Those were the words of my son, who is 15. I know what he means. Mom rarely laughs or smiles or shows any type of expression. And sometimes she looks right through you with her eyebrows slightly bent and her mouth firmly set, and no kidding, it is scary. I've noticed it, but not said anything, but Eric has begun to get bothered by this look. The same week, Dad said the same thing. "I don't know whether she's goin' to kill me or what. I don't think she'd really do anything, but the way she looks sometimes, it scares the hell out of me!" I do know. And last time I took her photo, she was giving that, "I'm going to kill you," look when I clicked the button. I decided not to post it. As Dad says, "It gives me the 'heebee jeebies."
So, I told them both the same thing. I said, "You know Grandma, (or Mom), left a long time ago. We are taking care of her body, as kind of a memorial to honor her, but she's not there anymore. You are looking at flesh and blood only." I told them that people weren't meant to walk around in their bodies without their minds working. "We're not used to seeing that, and that is what makes it scary," I said, "Different is sometimes scary."

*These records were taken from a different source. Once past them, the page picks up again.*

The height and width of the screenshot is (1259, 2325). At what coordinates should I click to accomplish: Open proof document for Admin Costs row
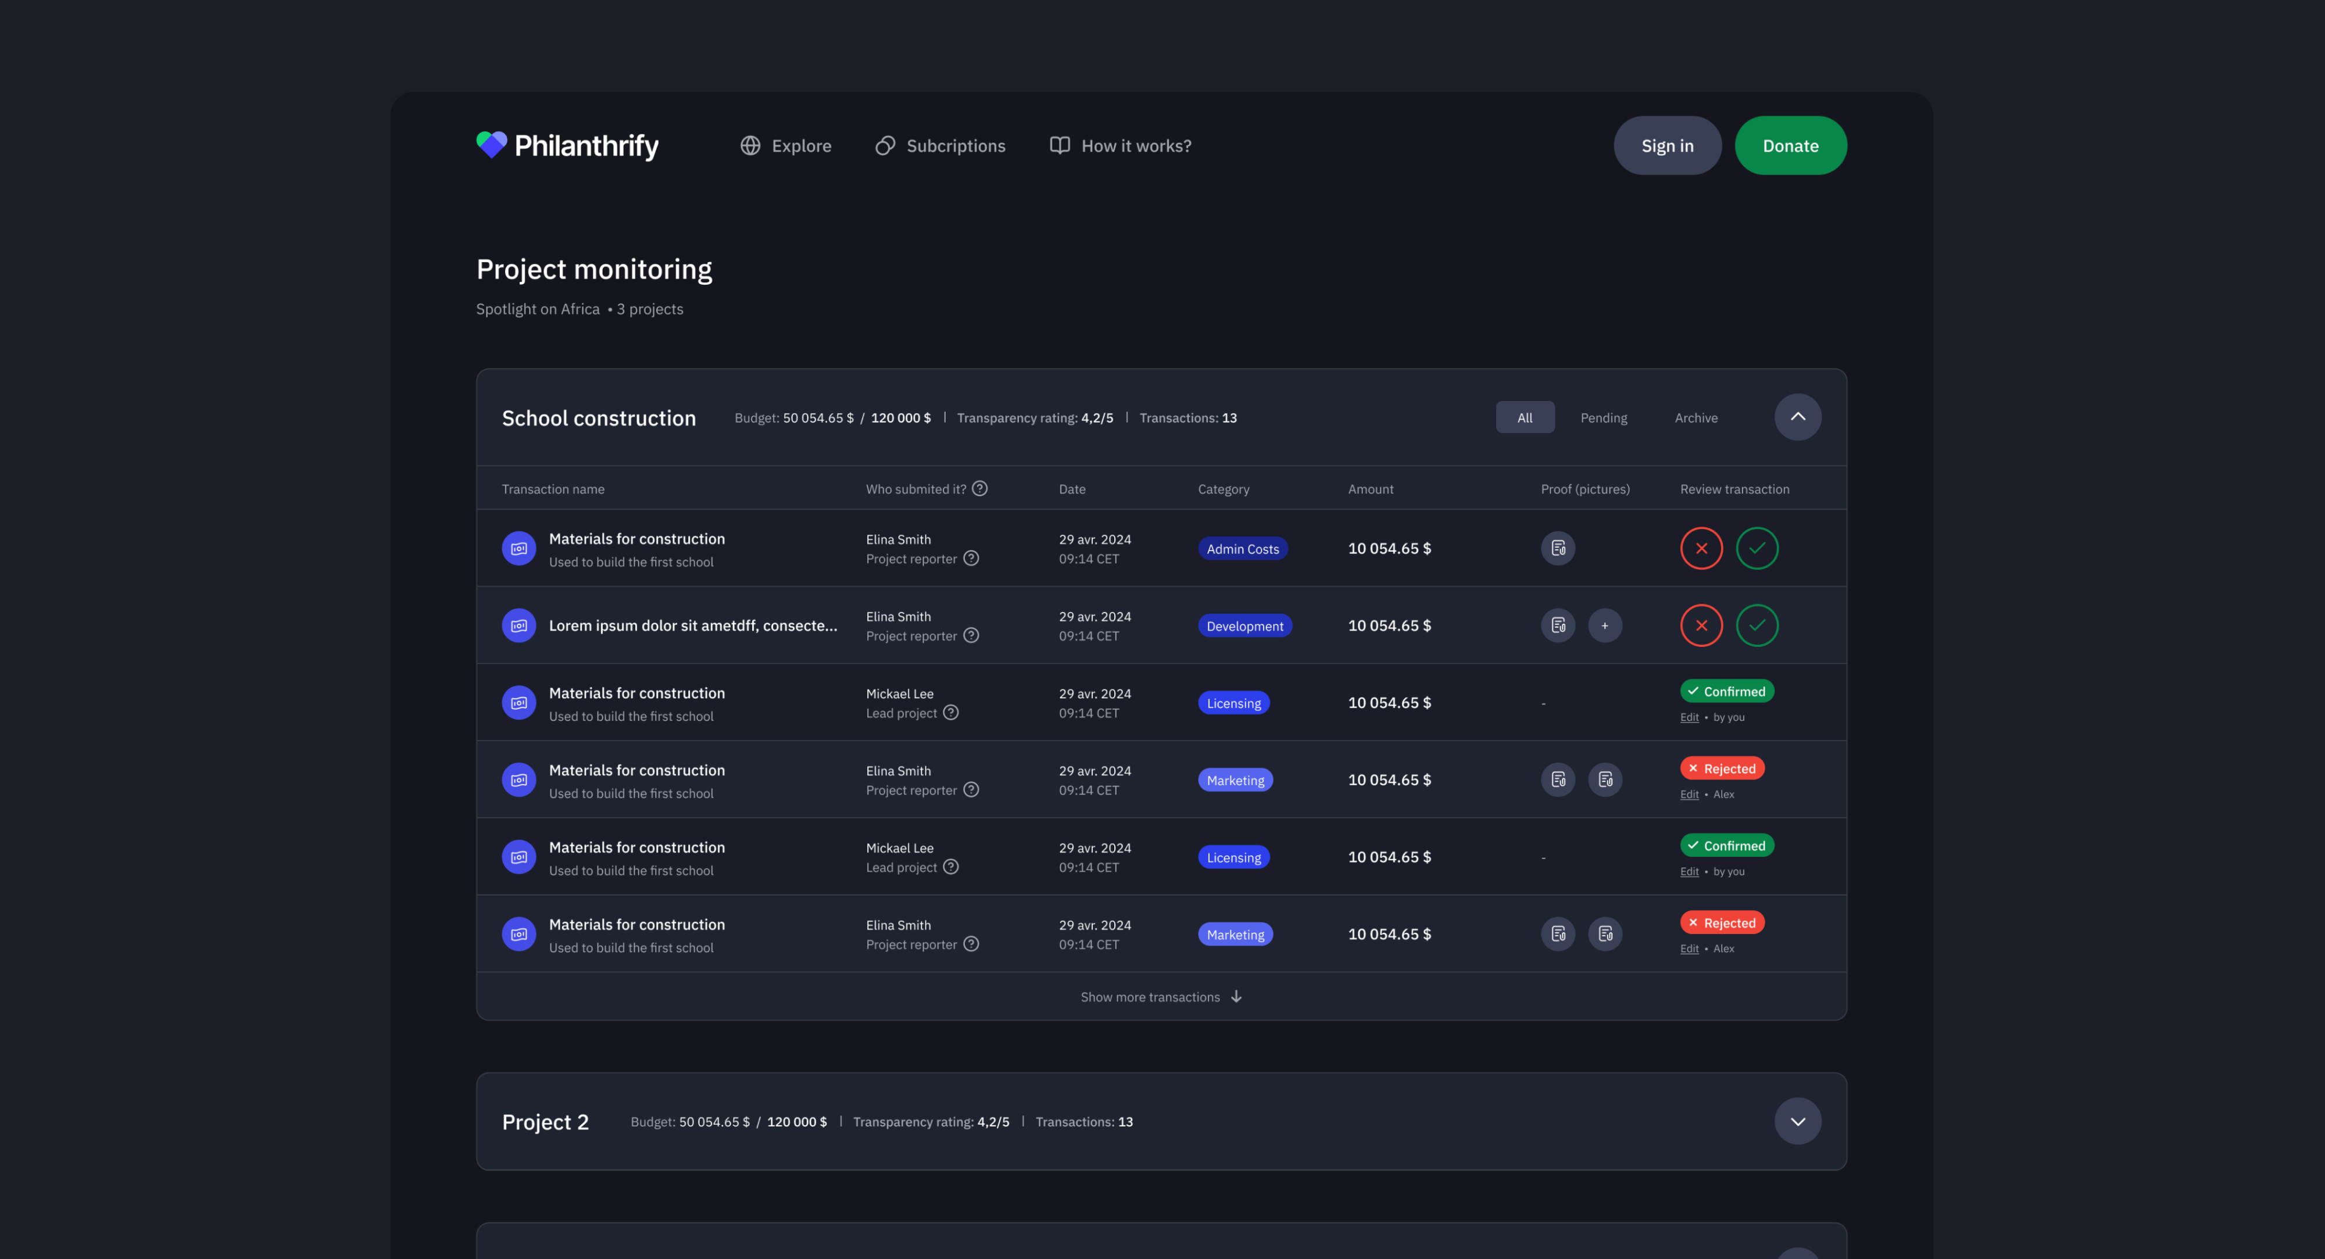(x=1558, y=549)
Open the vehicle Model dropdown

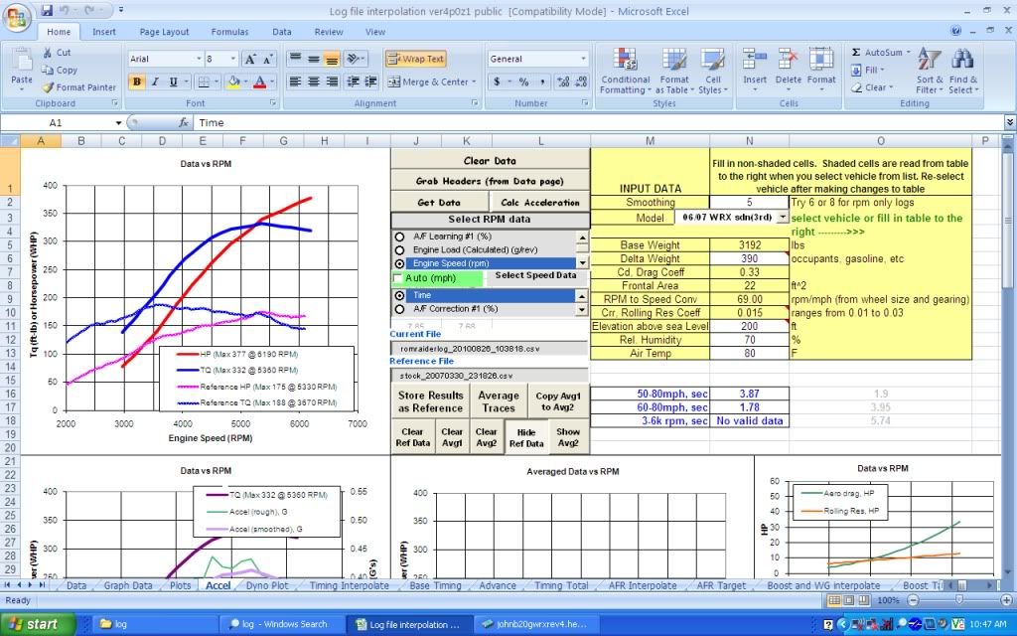coord(782,217)
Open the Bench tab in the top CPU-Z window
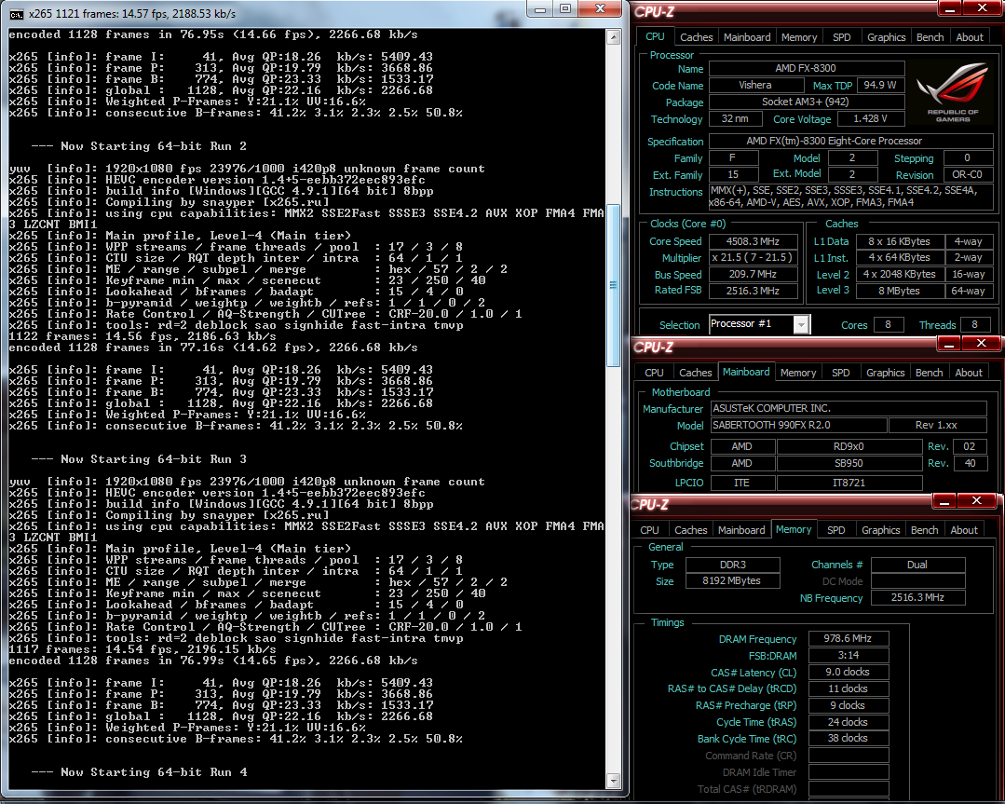Screen dimensions: 1005x804 930,37
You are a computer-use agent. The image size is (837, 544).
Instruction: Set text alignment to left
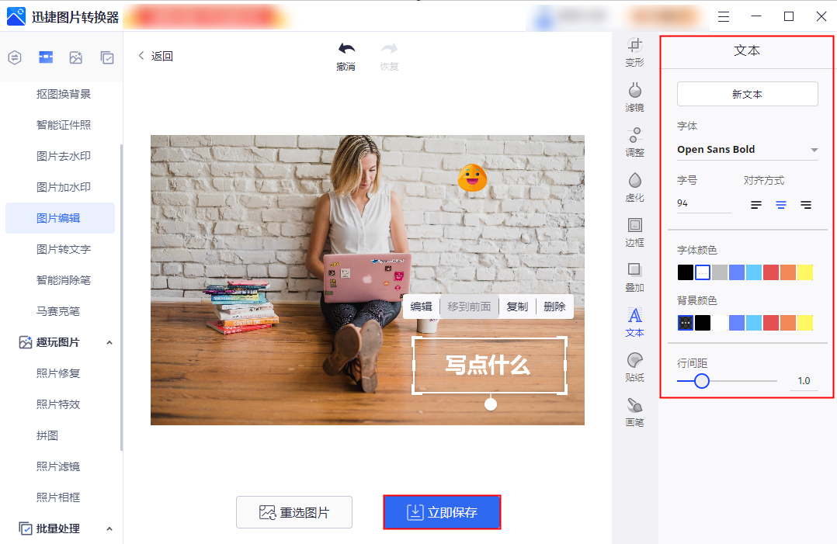[x=755, y=205]
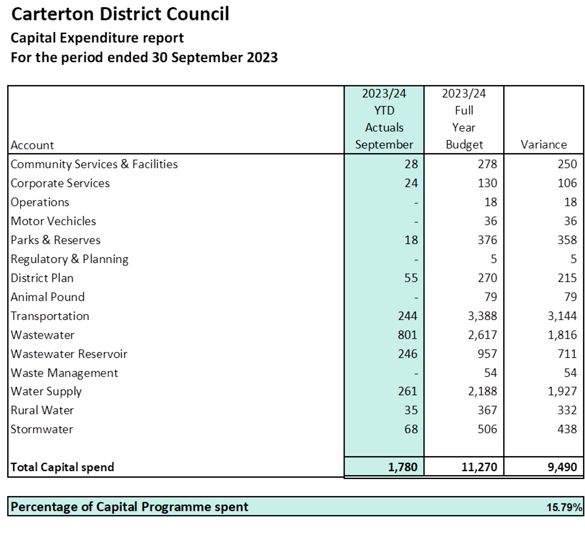585x536 pixels.
Task: Select the Stormwater actuals value 68
Action: (x=410, y=429)
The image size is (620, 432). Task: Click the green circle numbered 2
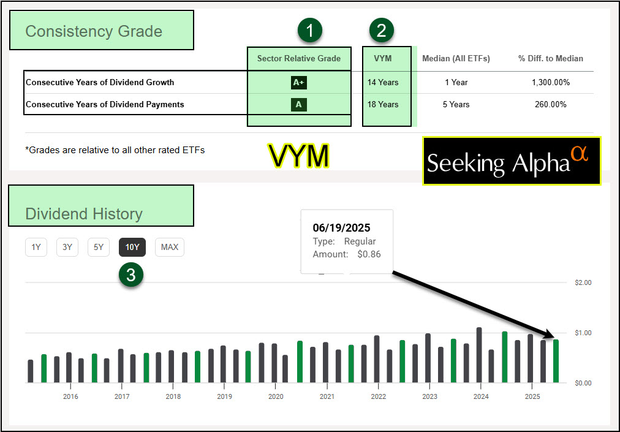(381, 31)
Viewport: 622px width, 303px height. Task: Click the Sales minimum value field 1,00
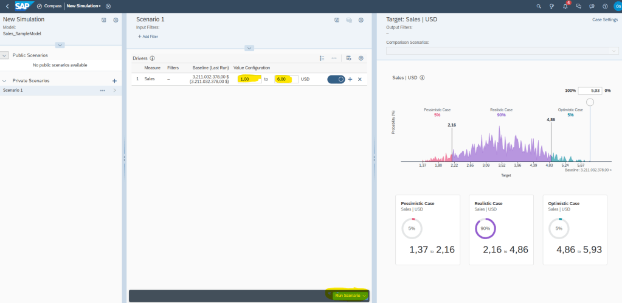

I continued to tell Eric, "You know.....someday.....something is going to happen to Grandma's body and it won't be good. I'm not sure what will happen, but it will. And when it does, it's not going to be that terrible of a thing. We have lost Grandma already, and we grieve. But this body that walks around like a ghost and sometimes makes very scary faces....it's not her.....and it's ok.
Tuesday, March 23, 2010
Well, what's to write? Days turn into weeks, that turn into months, and we just keep paddling and waiting. What we're waiting for nobody wants to know, but we wait and time passes.
I did take Mom to see the dress rehearsal of "Fiddler on the Roof" that Devri performed in this March. Mom has passed the point that she can sit still through an entire show, so we went to rehearsal, instead. When Devri was on stage Mom was very attentive. When she exited, each time, Mom decided to leave. So, in those small intervals when Devri was not performing, we walked. We walked around the auditorium. We walked back and forth in the foyer, again and again and again and again. We walked every row of chairs starting at the top and zig-zagging all the way down to the bottom and made the return trip from bottom to top. When Devri came back on stage we sat and watched, and when she danced with the Rabbi, Mom even laughed. Otherwise, though, she timed her exits to perfect synchronization with Devri's.
The following Friday, Christine took Dad up to watch the performance and I stayed with Mom. When I first mentioned the idea of Dad going without Mom, he was stunned that I would suggest it and then very depressed saying, "Don't you think Doris would want to go?" I told him I'd take her during rehearsal, but to think about it. "Mom might be ok, but you'll be a nervous wreck," I said. He responded with an "I guess that's so." So, he went with Christine and told Mom "goodbye" but I noticed he did not tell her he was going to watch Devri perform. He said, "I'm leaving for a while and I'll be right back." When he returned, he looked rejuvenated and like a very proud grandpa. It will be hard for him to learn to do things without Mom, but it must eventually happen. He cannot stop living because of this disease. But sometimes I think he wants to.